YOUR GOAL:
I would like you to restate each record word for word.

#####

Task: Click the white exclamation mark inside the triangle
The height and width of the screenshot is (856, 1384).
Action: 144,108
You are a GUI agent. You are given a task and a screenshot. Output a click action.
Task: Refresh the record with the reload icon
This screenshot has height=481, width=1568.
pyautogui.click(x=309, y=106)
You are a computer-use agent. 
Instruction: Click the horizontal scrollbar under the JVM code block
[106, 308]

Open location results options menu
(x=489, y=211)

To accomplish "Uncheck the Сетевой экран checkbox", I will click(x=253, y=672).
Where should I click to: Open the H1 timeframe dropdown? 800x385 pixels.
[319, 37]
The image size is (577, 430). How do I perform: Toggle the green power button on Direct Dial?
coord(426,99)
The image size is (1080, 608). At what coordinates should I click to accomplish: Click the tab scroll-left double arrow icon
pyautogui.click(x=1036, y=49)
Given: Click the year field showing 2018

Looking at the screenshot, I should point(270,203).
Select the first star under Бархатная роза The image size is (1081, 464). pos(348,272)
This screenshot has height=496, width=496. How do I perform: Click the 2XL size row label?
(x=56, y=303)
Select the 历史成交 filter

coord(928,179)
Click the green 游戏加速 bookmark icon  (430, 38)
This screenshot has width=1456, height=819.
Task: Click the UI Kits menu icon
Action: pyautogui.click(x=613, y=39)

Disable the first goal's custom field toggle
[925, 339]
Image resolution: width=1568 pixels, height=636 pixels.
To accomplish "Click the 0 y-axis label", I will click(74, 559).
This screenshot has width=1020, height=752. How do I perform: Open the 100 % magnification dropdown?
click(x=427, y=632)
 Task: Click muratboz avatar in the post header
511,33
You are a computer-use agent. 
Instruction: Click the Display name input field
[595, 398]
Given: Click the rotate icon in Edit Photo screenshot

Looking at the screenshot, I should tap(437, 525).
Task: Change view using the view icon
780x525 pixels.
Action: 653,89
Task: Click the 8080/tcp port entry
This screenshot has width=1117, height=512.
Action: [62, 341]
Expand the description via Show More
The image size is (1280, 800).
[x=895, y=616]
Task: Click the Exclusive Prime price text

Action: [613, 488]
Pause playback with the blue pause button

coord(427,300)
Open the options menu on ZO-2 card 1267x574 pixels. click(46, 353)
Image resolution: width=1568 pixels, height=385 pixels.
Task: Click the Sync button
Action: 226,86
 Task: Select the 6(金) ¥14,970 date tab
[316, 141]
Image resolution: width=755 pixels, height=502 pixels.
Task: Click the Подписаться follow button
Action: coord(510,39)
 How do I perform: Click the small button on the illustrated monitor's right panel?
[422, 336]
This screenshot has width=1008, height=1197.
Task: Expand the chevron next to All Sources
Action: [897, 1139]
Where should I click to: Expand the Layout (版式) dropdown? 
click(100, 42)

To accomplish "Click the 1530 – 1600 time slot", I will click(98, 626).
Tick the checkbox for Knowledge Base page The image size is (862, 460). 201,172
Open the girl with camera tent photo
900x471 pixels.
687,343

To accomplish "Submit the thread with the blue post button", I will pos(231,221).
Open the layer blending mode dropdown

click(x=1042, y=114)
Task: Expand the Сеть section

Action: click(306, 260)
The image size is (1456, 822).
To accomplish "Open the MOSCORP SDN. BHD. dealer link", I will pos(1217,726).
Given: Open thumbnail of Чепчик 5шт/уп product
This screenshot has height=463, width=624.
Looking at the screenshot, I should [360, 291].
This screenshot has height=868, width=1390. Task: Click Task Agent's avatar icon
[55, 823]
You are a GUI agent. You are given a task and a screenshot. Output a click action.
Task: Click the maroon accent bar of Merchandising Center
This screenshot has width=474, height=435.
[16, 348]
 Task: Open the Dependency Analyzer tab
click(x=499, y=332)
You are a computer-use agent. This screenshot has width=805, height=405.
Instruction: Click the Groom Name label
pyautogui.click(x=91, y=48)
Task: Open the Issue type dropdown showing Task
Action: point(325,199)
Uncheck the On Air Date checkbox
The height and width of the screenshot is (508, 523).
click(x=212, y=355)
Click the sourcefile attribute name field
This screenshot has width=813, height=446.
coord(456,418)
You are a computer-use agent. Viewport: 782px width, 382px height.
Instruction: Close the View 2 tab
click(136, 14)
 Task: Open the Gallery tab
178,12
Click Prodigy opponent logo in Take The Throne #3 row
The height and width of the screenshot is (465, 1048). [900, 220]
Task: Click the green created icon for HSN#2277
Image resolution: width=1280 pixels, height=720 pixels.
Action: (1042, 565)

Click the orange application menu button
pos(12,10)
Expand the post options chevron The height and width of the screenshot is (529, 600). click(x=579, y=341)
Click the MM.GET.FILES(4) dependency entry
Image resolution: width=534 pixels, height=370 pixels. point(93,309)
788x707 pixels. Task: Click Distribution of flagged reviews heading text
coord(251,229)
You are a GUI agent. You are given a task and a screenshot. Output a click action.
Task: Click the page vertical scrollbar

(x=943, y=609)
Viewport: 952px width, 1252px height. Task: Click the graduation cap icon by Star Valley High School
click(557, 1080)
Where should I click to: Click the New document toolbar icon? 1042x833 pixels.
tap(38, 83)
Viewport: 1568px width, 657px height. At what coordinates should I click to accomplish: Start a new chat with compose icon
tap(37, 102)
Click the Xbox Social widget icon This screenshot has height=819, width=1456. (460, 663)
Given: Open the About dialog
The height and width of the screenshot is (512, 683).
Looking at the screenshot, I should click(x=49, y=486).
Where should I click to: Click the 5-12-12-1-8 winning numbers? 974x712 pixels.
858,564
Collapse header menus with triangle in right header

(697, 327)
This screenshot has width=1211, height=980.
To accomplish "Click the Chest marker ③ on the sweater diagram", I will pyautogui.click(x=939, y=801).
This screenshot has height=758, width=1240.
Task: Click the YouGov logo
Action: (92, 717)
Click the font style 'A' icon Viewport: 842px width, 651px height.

#####

RESULT FOR THIS EXERCISE:
Task: Click the white exclamation mark inside the triangle
The height and width of the screenshot is (856, 1384).
Action: 144,108
You are a GUI agent. You are given a task and a screenshot. Output a click action.
Task: Refresh the record with the reload icon
This screenshot has height=481, width=1568.
pyautogui.click(x=309, y=106)
You are a computer-use agent. 
Instruction: Click the horizontal scrollbar under the JVM code block
[106, 308]

Open location results options menu
(x=489, y=211)

To accomplish "Uncheck the Сетевой экран checkbox", I will click(x=253, y=672).
Where should I click to: Open the H1 timeframe dropdown? 800x385 pixels.
[319, 37]
The image size is (577, 430). How do I perform: Toggle the green power button on Direct Dial?
coord(426,99)
The image size is (1080, 608). At what coordinates should I click to accomplish: Click the tab scroll-left double arrow icon
pyautogui.click(x=1036, y=49)
Given: Click the year field showing 2018

Looking at the screenshot, I should point(270,203).
Select the first star under Бархатная роза The image size is (1081, 464). pos(348,272)
This screenshot has height=496, width=496. How do I perform: Click the 2XL size row label?
(x=56, y=303)
Select the 历史成交 filter

coord(928,179)
Click the green 游戏加速 bookmark icon  (430, 38)
This screenshot has width=1456, height=819.
Task: Click the UI Kits menu icon
Action: pyautogui.click(x=613, y=39)

Disable the first goal's custom field toggle
[925, 339]
Image resolution: width=1568 pixels, height=636 pixels.
To accomplish "Click the 0 y-axis label", I will click(74, 559).
This screenshot has width=1020, height=752. How do I perform: Open the 100 % magnification dropdown?
click(x=427, y=632)
 Task: Click muratboz avatar in the post header
511,33
You are a computer-use agent. 
Instruction: Click the Display name input field
[595, 398]
Given: Click the rotate icon in Edit Photo screenshot

Looking at the screenshot, I should tap(437, 525).
Task: Change view using the view icon
780x525 pixels.
Action: 653,89
Task: Click the 8080/tcp port entry
This screenshot has width=1117, height=512.
Action: [62, 341]
Expand the description via Show More
The image size is (1280, 800).
[x=895, y=616]
Task: Click the Exclusive Prime price text

Action: [613, 488]
Pause playback with the blue pause button

coord(427,300)
Open the options menu on ZO-2 card 1267x574 pixels. click(46, 353)
Image resolution: width=1568 pixels, height=385 pixels.
Task: Click the Sync button
Action: 226,86
 Task: Select the 6(金) ¥14,970 date tab
[316, 141]
Image resolution: width=755 pixels, height=502 pixels.
Task: Click the Подписаться follow button
Action: coord(510,39)
 How do I perform: Click the small button on the illustrated monitor's right panel?
[422, 336]
This screenshot has width=1008, height=1197.
Task: Expand the chevron next to All Sources
Action: [897, 1139]
Where should I click to: Expand the Layout (版式) dropdown? 
click(100, 42)

To accomplish "Click the 1530 – 1600 time slot", I will click(98, 626).
Tick the checkbox for Knowledge Base page The image size is (862, 460). 201,172
Open the girl with camera tent photo
900x471 pixels.
687,343

To accomplish "Submit the thread with the blue post button", I will pos(231,221).
Open the layer blending mode dropdown

click(x=1042, y=114)
Task: Expand the Сеть section

Action: click(306, 260)
The image size is (1456, 822).
To accomplish "Open the MOSCORP SDN. BHD. dealer link", I will pos(1217,726).
Given: Open thumbnail of Чепчик 5шт/уп product
This screenshot has height=463, width=624.
Looking at the screenshot, I should [360, 291].
This screenshot has height=868, width=1390. Task: Click Task Agent's avatar icon
[55, 823]
You are a GUI agent. You are given a task and a screenshot. Output a click action.
Task: Click the maroon accent bar of Merchandising Center
This screenshot has width=474, height=435.
[16, 348]
 Task: Open the Dependency Analyzer tab
click(x=499, y=332)
You are a computer-use agent. This screenshot has width=805, height=405.
Instruction: Click the Groom Name label
pyautogui.click(x=91, y=48)
Task: Open the Issue type dropdown showing Task
Action: point(325,199)
Uncheck the On Air Date checkbox
The height and width of the screenshot is (508, 523).
click(x=212, y=355)
Click the sourcefile attribute name field
This screenshot has width=813, height=446.
coord(456,418)
You are a computer-use agent. Viewport: 782px width, 382px height.
Instruction: Close the View 2 tab
click(136, 14)
 Task: Open the Gallery tab
178,12
Click Prodigy opponent logo in Take The Throne #3 row
The height and width of the screenshot is (465, 1048). [900, 220]
Task: Click the green created icon for HSN#2277
Image resolution: width=1280 pixels, height=720 pixels.
Action: (1042, 565)

Click the orange application menu button
pos(12,10)
Expand the post options chevron The height and width of the screenshot is (529, 600). click(x=579, y=341)
Click the MM.GET.FILES(4) dependency entry
Image resolution: width=534 pixels, height=370 pixels. point(93,309)
788x707 pixels. Task: Click Distribution of flagged reviews heading text
coord(251,229)
You are a GUI agent. You are given a task and a screenshot. Output a click action.
Task: Click the page vertical scrollbar

(x=943, y=609)
Viewport: 952px width, 1252px height. Task: Click the graduation cap icon by Star Valley High School
click(557, 1080)
Where should I click to: Click the New document toolbar icon? 1042x833 pixels.
tap(38, 83)
Viewport: 1568px width, 657px height. At what coordinates should I click to accomplish: Start a new chat with compose icon
tap(37, 102)
Click the Xbox Social widget icon This screenshot has height=819, width=1456. (460, 663)
Given: Open the About dialog
The height and width of the screenshot is (512, 683).
Looking at the screenshot, I should click(x=49, y=486).
Where should I click to: Click the 5-12-12-1-8 winning numbers? 974x712 pixels.
858,564
Collapse header menus with triangle in right header

(697, 327)
This screenshot has width=1211, height=980.
To accomplish "Click the Chest marker ③ on the sweater diagram", I will pyautogui.click(x=939, y=801).
This screenshot has height=758, width=1240.
Task: Click the YouGov logo
Action: (92, 717)
Click the font style 'A' icon Viewport: 842px width, 651px height.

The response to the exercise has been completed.